**The request**:
Copy out the rows below word for word, covering only the stretch from the line containing "Toggle the Conda package manager icon" through the line containing "tap(141, 170)", both included.

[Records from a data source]
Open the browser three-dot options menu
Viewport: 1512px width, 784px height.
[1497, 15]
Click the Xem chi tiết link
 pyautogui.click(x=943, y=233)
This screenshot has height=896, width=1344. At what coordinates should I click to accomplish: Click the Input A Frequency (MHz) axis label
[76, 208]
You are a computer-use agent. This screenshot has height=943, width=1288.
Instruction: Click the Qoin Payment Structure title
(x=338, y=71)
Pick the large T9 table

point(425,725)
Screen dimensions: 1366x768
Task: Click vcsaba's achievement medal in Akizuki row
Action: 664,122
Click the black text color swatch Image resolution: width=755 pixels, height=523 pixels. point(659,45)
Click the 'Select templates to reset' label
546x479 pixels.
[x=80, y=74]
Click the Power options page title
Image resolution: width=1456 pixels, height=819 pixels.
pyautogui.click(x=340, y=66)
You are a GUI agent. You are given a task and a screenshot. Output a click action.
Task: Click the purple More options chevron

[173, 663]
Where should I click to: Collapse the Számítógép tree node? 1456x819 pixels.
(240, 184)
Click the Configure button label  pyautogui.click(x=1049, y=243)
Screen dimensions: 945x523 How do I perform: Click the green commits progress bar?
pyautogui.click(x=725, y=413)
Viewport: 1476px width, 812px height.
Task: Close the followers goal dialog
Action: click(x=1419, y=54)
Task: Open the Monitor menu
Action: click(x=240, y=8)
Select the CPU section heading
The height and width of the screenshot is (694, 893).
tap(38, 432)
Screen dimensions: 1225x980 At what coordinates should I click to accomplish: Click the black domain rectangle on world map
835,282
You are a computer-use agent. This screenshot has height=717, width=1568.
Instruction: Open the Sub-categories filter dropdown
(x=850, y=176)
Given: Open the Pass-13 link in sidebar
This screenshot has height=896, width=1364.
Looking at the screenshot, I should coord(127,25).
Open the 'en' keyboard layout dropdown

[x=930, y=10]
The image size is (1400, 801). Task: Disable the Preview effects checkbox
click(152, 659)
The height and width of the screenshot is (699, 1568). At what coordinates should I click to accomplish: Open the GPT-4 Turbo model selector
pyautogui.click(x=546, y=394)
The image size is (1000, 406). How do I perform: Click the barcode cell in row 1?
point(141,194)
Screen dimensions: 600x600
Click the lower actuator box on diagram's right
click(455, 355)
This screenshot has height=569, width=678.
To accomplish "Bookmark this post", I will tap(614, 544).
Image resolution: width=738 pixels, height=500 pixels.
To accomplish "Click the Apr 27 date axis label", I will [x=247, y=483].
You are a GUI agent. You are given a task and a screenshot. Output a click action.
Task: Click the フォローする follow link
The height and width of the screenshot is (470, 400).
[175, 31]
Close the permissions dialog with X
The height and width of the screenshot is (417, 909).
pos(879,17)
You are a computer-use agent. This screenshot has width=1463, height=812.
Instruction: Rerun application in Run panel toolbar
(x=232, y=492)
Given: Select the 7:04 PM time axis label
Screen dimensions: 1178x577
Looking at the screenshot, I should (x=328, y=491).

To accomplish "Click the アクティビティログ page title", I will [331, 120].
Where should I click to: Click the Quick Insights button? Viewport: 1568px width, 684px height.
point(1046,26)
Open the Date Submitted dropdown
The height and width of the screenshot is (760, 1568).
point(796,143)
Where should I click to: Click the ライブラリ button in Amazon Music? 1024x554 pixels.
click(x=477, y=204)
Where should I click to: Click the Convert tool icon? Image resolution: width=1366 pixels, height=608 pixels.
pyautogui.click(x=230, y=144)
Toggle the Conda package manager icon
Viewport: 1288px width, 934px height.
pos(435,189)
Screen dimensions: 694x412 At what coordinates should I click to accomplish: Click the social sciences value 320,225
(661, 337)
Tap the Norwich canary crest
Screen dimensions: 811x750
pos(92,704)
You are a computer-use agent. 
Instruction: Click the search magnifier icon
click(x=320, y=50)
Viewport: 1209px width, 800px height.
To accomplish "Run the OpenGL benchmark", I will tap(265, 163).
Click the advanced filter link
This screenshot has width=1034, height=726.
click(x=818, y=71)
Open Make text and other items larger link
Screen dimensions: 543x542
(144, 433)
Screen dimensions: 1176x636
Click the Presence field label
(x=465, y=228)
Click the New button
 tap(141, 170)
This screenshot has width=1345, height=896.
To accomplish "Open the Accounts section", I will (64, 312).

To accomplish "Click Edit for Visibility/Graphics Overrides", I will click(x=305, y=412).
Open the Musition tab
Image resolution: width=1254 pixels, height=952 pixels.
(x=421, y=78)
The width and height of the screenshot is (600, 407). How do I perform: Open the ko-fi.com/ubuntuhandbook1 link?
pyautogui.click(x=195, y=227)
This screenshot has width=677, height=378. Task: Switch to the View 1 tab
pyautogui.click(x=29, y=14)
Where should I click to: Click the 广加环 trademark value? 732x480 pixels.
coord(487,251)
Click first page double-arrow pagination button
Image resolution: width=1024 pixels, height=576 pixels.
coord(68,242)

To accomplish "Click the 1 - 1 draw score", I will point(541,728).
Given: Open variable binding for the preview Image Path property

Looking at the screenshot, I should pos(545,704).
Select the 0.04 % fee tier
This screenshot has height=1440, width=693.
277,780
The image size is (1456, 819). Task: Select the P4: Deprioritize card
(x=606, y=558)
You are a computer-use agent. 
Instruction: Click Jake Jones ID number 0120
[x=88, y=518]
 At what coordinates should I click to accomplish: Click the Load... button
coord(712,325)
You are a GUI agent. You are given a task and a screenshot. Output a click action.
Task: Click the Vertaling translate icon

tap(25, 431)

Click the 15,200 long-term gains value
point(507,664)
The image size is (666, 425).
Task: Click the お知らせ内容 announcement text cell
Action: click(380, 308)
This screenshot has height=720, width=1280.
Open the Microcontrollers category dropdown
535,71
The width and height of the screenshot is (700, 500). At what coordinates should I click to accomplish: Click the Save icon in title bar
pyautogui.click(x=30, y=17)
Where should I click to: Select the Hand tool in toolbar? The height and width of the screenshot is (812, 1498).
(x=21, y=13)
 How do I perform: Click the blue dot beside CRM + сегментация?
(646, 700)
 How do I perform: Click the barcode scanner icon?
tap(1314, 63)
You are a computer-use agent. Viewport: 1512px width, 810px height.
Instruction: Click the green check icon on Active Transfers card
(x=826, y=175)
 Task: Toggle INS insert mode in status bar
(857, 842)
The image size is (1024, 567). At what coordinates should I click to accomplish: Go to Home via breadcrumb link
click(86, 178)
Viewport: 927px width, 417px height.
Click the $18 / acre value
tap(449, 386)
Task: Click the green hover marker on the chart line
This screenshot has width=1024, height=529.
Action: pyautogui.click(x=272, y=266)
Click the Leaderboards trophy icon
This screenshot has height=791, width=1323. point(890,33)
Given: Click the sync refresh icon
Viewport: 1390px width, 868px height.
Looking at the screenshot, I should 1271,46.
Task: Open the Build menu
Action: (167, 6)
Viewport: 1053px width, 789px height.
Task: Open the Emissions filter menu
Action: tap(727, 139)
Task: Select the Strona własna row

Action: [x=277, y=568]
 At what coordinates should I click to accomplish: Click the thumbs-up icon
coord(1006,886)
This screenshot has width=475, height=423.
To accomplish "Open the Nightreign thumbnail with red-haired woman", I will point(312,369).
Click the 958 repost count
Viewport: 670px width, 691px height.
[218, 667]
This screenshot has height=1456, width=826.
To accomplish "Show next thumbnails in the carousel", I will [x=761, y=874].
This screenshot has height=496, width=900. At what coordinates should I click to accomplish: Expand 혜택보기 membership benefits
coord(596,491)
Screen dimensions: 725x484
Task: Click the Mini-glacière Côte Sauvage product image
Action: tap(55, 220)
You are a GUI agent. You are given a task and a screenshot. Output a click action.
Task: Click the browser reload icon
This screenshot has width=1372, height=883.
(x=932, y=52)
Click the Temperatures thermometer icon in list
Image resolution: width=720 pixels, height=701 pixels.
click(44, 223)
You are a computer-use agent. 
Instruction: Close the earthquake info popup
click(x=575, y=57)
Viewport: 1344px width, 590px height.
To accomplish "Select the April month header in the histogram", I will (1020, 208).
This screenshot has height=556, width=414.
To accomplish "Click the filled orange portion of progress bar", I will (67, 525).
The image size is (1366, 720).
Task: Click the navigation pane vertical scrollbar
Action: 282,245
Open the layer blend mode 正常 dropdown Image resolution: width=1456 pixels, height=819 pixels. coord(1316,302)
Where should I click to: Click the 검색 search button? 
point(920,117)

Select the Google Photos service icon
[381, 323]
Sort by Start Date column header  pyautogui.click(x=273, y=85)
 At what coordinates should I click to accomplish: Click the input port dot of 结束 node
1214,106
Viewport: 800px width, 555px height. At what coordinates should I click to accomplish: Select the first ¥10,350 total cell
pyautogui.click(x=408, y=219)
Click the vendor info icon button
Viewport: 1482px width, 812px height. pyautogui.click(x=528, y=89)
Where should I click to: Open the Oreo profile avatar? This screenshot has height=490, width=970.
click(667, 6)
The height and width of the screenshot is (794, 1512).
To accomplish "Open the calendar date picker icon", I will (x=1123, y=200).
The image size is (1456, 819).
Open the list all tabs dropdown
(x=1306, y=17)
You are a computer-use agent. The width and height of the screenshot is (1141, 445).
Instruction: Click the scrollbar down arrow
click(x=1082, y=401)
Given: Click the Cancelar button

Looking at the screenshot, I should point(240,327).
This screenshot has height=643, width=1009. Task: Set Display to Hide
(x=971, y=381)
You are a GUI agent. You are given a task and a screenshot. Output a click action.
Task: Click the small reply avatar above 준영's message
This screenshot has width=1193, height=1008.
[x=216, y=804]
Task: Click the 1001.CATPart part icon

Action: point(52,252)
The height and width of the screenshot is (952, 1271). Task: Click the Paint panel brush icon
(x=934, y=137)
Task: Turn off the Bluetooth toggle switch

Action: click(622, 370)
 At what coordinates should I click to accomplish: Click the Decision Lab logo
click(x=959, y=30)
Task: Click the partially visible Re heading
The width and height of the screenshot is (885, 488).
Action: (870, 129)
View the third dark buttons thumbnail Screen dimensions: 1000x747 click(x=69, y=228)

**Solved exercise**:
Toggle the Conda package manager icon
Viewport: 1288px width, 934px height.
pos(435,189)
Screen dimensions: 694x412 At what coordinates should I click to accomplish: Click the social sciences value 320,225
(661, 337)
Tap the Norwich canary crest
Screen dimensions: 811x750
pos(92,704)
You are a computer-use agent. 
Instruction: Click the search magnifier icon
click(x=320, y=50)
Viewport: 1209px width, 800px height.
To accomplish "Run the OpenGL benchmark", I will tap(265, 163).
Click the advanced filter link
This screenshot has width=1034, height=726.
click(x=818, y=71)
Open Make text and other items larger link
Screen dimensions: 543x542
(144, 433)
Screen dimensions: 1176x636
Click the Presence field label
(x=465, y=228)
Click the New button
 tap(141, 170)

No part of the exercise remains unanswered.